I really think the antidepressant I'm on is helping me. It's a low dose, to be sure, but I just needed that little edge, that advantage over my biological inclination toward depression. The environmental stuff, that I can work with. That's where self-talk and positive thinking and working to free myself from the wounds of the past come in. But the biological? I've been at its mercy for far too long. Since going on the antidepressant, I've noticed that my mood doesn't fluctuate as widely as it did before. I didn't realize how much I did that, or how much effort I had to put into being positive, until it became easier. Not to say that I don't still struggle with discouragement... because the pain has been changing again lately, I think due to getting off of all of my fibro meds for one reason or another. At least I know that they were helping some, even if I was still not to the level of functioning that I would have liked. Unfortunately, the gabapentin makes me twitch (still having problems with that, though I haven't been on it in close to a week), and the Savella is too expensive. We just can't afford it right now. But hey... at least I'm not depressed about it ;)

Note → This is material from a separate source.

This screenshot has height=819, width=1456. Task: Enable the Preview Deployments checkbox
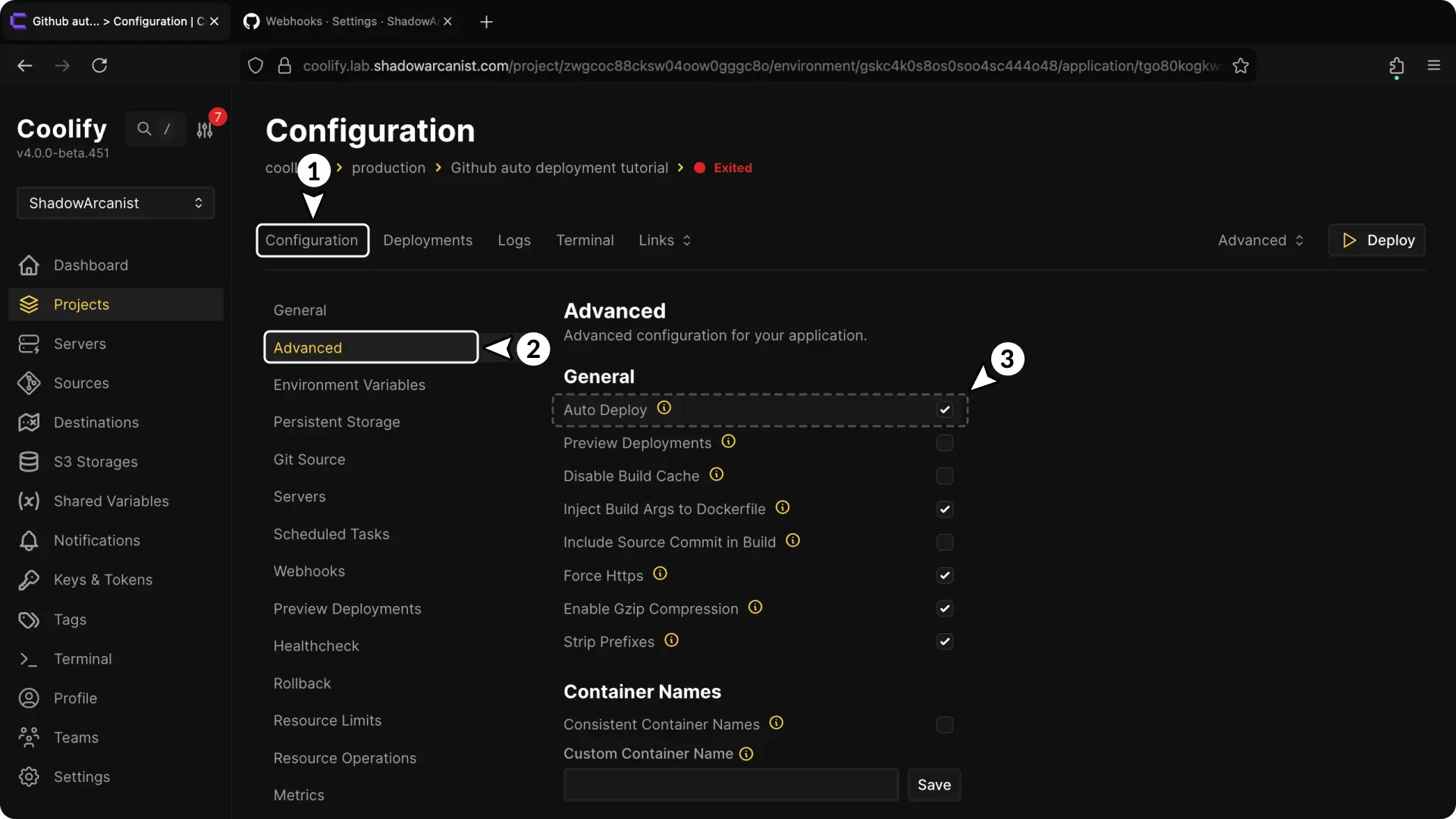944,443
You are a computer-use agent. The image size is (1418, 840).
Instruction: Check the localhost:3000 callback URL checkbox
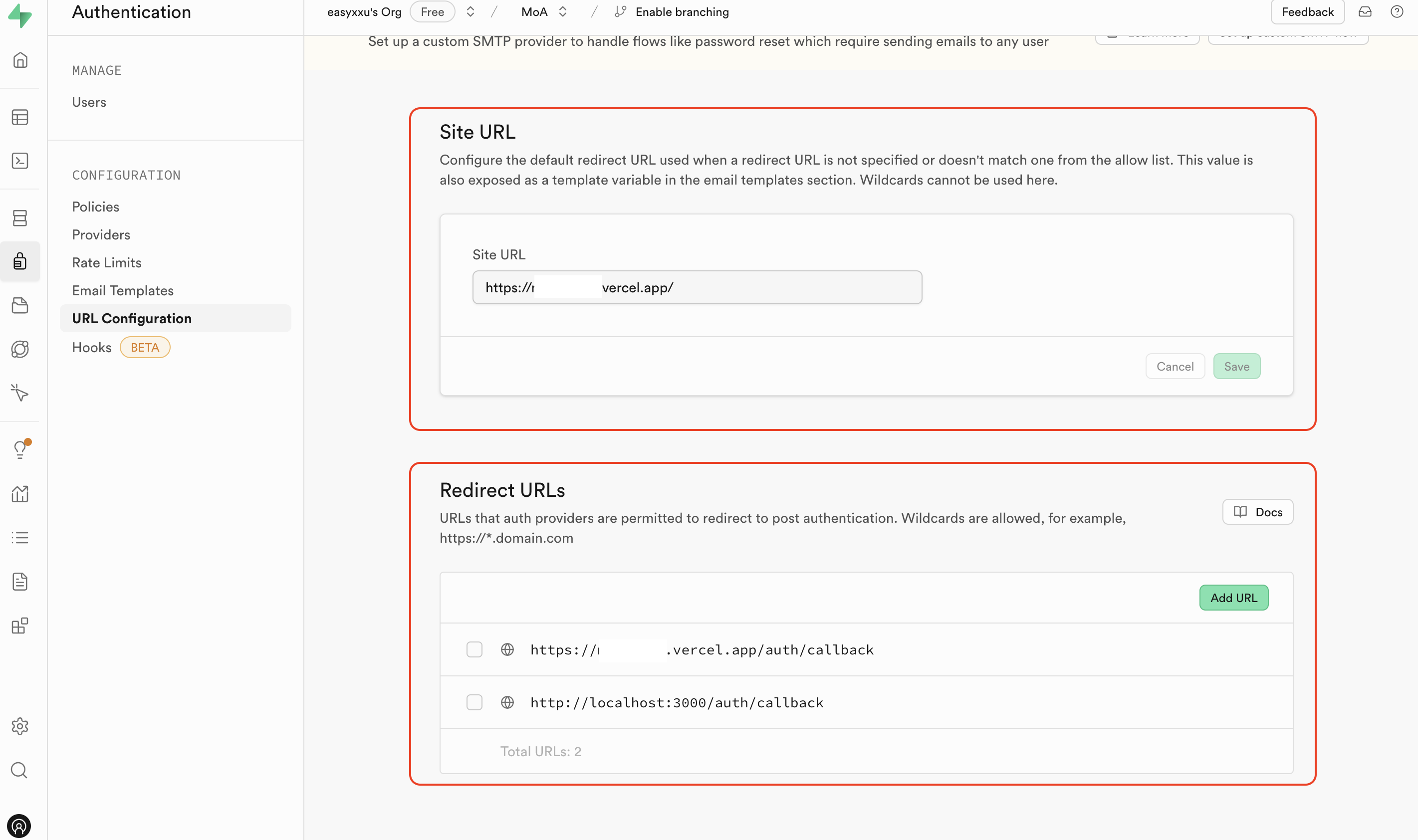474,702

C had the day off yesterday and friend M took him/us suit shopping. C got a very nice black suit, and I can't wait to see him in it when we go up for the wedding. I'm going to have to beat the girls off with a stick! Back off, ladies-- he's spoken for. In the evening, C helped me hang pictures and a decorative shelf up in the living room, so it looks a lot more cozy and homey now. I don't think I've mentioned it lately, but I love our little house. Now that the major stuff is all unpacked, it feels like home. I smile when I walk into our little kitchen because it's so cozy and clean and full of our useful little knick knacks and cast iron skillets and such. In the living room, our comfy couch is draped with soft blankets and every corner houses a plump, cushy pillow. The low table is situated at the perfect height to reach over for a mug of tea or a glass of water, and the couch is large enough to sprawl or cuddle, however the mood strikes.

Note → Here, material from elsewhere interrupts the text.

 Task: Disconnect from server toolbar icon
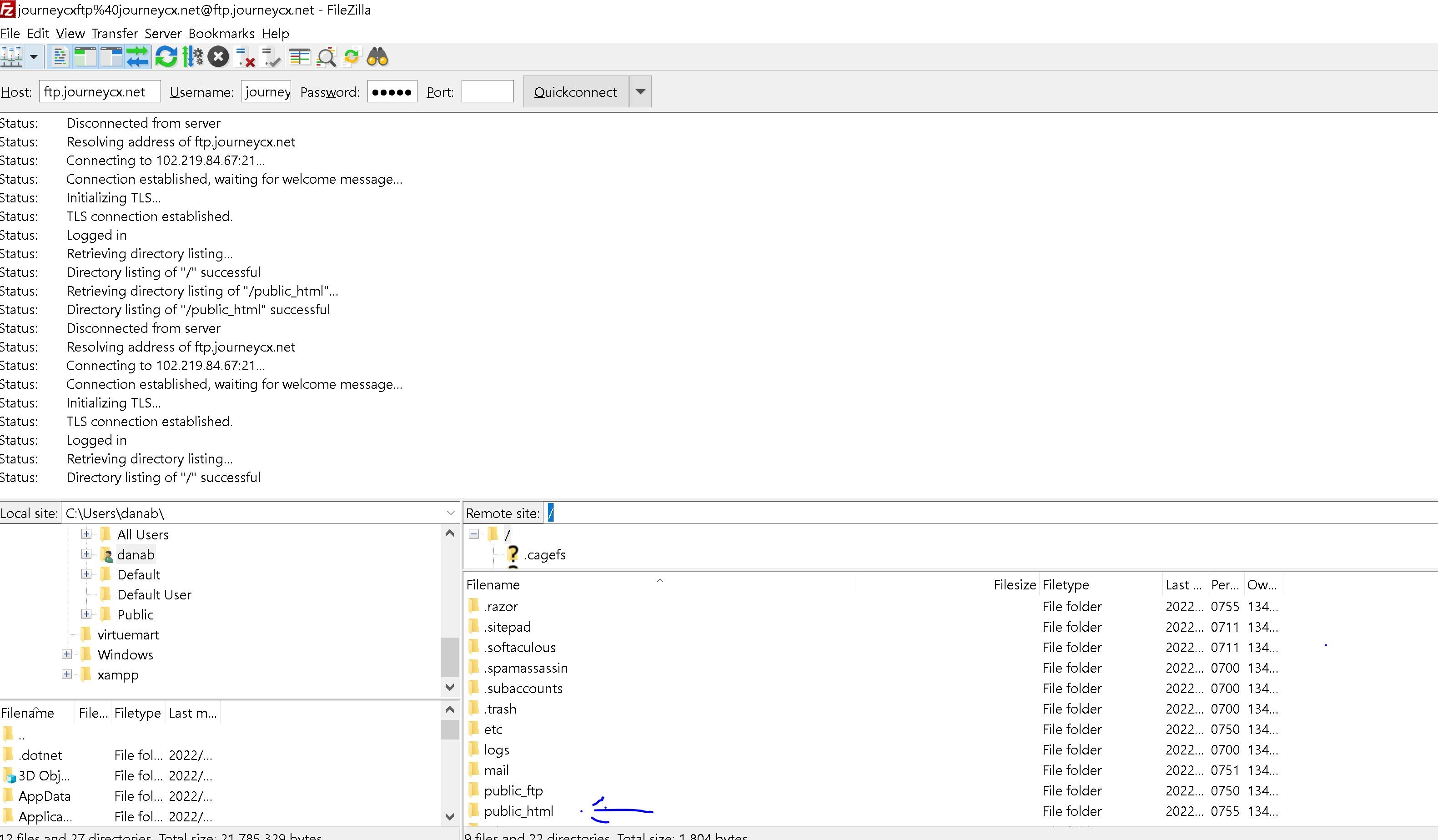[245, 57]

I went for a walk this morning. Took my walker out and pounded the sidewalk for about 15 minutes, a 2 block radius. I was ready to be back home by the time our house came into view, but I'm happy that I got out and into the sunshine and fresh air. I've been longing to do that for the past week or so, but been in too much pain. I'm hurting today, to be sure, but it seems more bearable this morning.

I've been going through things in my craft room, finding the things to hang up in the living room and just generally trying to get it organized. (I also set up a bunch of my knick-knacks on the top of our "dresser"-aka snake cage- and it ended up looking like a pagan altar! It was completely unintentional. I just collect a lot of rocks and natural things... and daggers... and such. It's pretty and I'm leaving it the way it is, but it's just funny how it totally looks like I practice the old ways or something.) In going through my bins, I came across a lot of things that invoked waves of nostalgia. For instance, this picture:

That's me and my grampa. I am about four here, maybe five. Grampa has worn button-up shirts like the one in the picture every day of my entire life. (I have never seen the man in a t-shirt. Ever. He doesn't even own undershirts, I don't think.) So when I was growing up, I would measure my height by the buttons on Grampa's shirt. "I'm up to the third button now!" "I'm up to the fourth button!" I couldn't believe it when I ran out of buttons and started hitting shoulders, or his nose... and now I'm taller than he is. He's still a giant of a man, though, in spirit. A true father figure for me, and a safe haven in troubled times. When Mom moved down to Y and had K, we lived with Gramma and Grampa for a time before she met and married G (the one I put in prison), and Grampa and I developed the habit of taking walks in the desert together. It was on those walks that I was able to casually divulge details of the abuse I had suffered at the hands of K's father. (Also G. Same name. Must be a bad name.) Grampa was furious, but he contained himself because he knew that as a young child I would interpret his anger as being directed at me. When he talks about that now, I realize what a truly safe, caring, and gentle man he is... and I'm so grateful that I have had that influence in my life. He's like D in a lot of ways, which is maybe why I got so attached to D. 

I pulled out my guitar yesterday and began playing through my songbook, but when I played "Mountaintop", I lost it. I made it all the way to the last chorus before the memories of playing guitar with D, watching and imitating his chords, came vividly to mind. C came in and held me while I cried, told me it was okay to miss him and to be sad. I said I know... I just miss him so much. But I am glad to have known him. It is worth it to have lost, because it means that I loved... and he was so lovable. 

I am dreading the day that I lose Grampa. He's getting older, and has had several health problems in recent years, so I know it's coming, but... I don't even want to think about it. There's no point in worrying about it. I know it's inevitable. I just focus on enjoying him and Gramma while I still have them here.